= 2014 All-Ireland Minor B Hurling Championship =

Irish Hurling Event

Details of the 2014 All-Ireland Minor B Hurling Championship.

==Overview==

Kerry are the defending champions, having beaten Wicklow in the 2013 All-Ireland final.
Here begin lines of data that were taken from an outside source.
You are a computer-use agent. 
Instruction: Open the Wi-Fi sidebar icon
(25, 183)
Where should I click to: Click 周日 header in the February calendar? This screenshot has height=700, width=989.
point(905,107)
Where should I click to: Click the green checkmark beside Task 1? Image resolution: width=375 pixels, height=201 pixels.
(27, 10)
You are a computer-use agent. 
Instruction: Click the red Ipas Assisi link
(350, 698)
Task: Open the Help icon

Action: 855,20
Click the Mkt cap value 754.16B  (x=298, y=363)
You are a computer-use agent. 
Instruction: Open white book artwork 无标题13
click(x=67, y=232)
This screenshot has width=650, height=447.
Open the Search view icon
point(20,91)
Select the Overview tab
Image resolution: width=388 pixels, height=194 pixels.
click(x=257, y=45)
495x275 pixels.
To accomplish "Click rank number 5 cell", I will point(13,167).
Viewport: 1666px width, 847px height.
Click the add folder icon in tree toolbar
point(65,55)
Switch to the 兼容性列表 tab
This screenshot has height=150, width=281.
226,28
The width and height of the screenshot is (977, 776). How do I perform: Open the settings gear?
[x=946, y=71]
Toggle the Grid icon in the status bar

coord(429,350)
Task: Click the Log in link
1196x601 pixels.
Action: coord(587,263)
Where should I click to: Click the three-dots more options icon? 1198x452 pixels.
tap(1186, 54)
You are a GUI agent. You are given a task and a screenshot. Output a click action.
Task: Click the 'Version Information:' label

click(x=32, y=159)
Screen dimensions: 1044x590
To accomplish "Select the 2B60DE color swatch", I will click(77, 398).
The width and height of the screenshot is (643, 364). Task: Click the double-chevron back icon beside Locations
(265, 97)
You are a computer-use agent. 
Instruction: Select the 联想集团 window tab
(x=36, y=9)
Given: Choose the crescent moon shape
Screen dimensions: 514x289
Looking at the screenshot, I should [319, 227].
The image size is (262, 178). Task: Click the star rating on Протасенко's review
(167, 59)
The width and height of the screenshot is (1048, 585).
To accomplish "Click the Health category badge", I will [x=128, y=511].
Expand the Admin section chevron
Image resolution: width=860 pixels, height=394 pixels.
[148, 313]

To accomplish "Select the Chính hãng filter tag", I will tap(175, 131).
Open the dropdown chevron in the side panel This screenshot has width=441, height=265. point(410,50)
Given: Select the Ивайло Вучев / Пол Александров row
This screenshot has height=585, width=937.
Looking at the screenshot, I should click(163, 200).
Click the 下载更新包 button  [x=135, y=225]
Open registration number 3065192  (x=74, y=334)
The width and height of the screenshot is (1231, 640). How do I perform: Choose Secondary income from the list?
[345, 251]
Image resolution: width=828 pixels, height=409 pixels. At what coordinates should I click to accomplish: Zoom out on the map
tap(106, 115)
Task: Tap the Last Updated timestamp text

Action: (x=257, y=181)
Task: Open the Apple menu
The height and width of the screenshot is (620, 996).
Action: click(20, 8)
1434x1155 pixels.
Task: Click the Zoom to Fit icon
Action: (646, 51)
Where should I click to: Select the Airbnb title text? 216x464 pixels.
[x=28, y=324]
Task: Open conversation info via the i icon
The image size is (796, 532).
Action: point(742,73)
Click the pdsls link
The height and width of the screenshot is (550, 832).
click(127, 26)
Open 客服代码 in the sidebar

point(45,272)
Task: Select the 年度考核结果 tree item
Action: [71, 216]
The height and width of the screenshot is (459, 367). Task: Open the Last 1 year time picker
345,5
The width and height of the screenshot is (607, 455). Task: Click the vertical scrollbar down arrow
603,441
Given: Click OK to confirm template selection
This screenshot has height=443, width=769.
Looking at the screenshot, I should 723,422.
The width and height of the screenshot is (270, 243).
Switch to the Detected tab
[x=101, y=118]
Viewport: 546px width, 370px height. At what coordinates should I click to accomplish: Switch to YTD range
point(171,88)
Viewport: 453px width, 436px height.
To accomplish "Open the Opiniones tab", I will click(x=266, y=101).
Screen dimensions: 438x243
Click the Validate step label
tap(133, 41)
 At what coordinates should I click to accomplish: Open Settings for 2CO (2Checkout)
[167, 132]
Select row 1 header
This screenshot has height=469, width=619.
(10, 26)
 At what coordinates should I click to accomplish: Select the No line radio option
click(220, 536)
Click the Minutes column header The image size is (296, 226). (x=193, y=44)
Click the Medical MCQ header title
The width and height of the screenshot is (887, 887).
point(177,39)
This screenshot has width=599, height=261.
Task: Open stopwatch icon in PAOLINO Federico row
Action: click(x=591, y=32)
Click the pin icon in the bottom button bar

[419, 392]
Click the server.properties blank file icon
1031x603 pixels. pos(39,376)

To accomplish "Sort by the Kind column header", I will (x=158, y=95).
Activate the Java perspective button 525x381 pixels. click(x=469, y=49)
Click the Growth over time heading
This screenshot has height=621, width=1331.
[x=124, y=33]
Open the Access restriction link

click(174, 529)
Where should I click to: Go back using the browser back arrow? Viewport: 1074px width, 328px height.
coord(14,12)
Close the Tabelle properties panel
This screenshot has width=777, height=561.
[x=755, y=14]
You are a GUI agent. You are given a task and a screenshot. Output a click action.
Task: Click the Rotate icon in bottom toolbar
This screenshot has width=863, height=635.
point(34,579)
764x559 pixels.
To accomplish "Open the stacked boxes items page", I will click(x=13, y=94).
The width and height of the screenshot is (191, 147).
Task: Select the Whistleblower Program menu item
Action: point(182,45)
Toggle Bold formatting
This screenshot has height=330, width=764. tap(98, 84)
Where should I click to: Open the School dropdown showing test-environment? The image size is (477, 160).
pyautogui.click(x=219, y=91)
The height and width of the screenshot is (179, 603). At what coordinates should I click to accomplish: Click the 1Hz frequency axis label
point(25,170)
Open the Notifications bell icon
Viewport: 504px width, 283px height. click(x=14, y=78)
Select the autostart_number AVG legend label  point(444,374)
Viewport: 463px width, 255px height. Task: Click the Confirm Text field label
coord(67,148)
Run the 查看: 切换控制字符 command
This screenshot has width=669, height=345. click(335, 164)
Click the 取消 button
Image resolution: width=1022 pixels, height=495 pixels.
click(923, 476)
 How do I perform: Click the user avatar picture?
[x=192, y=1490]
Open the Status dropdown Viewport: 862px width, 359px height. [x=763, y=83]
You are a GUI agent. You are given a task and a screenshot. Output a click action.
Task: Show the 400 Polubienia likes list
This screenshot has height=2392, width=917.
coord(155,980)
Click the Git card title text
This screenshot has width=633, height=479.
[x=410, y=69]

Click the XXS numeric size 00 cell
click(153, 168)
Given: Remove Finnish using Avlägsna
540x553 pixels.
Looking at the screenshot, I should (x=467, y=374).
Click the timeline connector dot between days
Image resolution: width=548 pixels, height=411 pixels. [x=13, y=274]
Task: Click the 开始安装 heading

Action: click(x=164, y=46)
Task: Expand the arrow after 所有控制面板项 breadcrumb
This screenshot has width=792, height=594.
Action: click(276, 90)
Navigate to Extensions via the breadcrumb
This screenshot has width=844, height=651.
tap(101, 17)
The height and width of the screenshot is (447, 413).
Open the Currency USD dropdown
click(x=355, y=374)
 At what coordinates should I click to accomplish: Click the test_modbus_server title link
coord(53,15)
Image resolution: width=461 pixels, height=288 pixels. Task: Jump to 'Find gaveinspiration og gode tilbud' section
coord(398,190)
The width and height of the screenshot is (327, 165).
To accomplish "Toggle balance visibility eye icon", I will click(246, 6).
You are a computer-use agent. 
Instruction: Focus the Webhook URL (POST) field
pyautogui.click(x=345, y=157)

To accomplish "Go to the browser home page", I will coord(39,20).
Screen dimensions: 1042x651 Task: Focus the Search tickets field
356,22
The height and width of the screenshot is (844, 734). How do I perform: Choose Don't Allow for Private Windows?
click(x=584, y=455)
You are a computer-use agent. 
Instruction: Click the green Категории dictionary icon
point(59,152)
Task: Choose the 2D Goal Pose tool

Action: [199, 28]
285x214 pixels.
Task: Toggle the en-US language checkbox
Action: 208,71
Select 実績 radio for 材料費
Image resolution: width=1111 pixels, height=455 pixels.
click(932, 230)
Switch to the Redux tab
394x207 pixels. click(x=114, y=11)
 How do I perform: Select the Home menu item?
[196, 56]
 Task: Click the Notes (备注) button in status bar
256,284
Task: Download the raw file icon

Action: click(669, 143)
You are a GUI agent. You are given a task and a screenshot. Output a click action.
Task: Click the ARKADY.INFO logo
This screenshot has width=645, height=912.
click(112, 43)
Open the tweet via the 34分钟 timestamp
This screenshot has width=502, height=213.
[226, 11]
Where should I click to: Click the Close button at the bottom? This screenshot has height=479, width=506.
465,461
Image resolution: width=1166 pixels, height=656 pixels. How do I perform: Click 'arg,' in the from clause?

The championship began on 7 August 2014.

==Fixtures/results==

===Quarter-finals===

7 August 2014
Meath 0-14 - 2-7 Kildare
  Meath: C Bird (0-5 fs), L Carey (0-2, 1 f), R Ryan (0-2), L Moran (0-1), J Payne (0-1), L Martyn (0-1), R Ryan (0-1), Alex Walsh (0-1).
  Kildare: Eoin O'Heir (0-4 fs), Tadgh Forde (1-0), Niall Kenny (1-0), Conor Dowling (0-2), Odhran Loughran (0-1 f).
9 August 2014
Armagh 1-10 - 5-14 Westmeath
9 August 2014
Wicklow 0-7 - 3-9 Kerry
  Wicklow: E Donoghue (0-4, 2f), P Doyle, T Mellon, C Doyle (0-1 each).
  Kerry: J Buckley (0-7, 6fs), J Goulding, A Murphy, J Brick (1-0 each), B Lyons, F O’Sullivan (0-1 each).
9 August 2014
Rscommon 2-25 - 2-22 Donegal
  Rscommon: D Glynn (0-16, seven frees), N Gately (2-2), J Brennan (0-3), D Keaveney (0-1), D Ryan (0-1), S Dunne (0-1), R Farrell (0-1).
  Donegal: T Clare (0-7, all; frees), J Lochlainn (0-5, three frees, two ’65s), C Doherty (1-1), Stephen Doherty (1-1), E Lynch (0-3, two frees), Sam Doherty (0-1), E Drumond (0-1), O Rooney (0-1), M Carr (0-1), S Curran (0-1).

===Semi-final===

16 August 2014
Meath w/o - scr. Westmeath
16 August 2014
Roscommon 0-5 - 2-22 Kerry
  Roscommon: D Glynn (0-2), J Martin (0-1), B Fallon (0-1), J Brennan (0-1).
  Kerry: B Barrett (1-5, 0-1f), J Buckley (0-4, 3f), J Brick (0-4), F Mackessy (1-0), F O'Sullivan (0-3), J Goulding (0-2), Jos Diggins (0-1), M Lynch (0-1), J Conway (0-1), Jas Diggins (0-1).

===Final===

6 September 2014
Meath 2-15 - 3-18 Kerry
  Meath: C Bird (0-12, 8fs, 1 65, 1 sideline), M Healy, G McGowan (1-0 each), J Wall (0-2, 1f), R Ryan (0-1).
  Kerry: B Barrett (1-7, 0-6fs), F O’Sullivan, J Conway (1-0 each), F Mackessy, J Buckley (one free) (0-3 each), J Goulding (0-2), J Diggins, J Brick, D O’Carroll (0-1 each).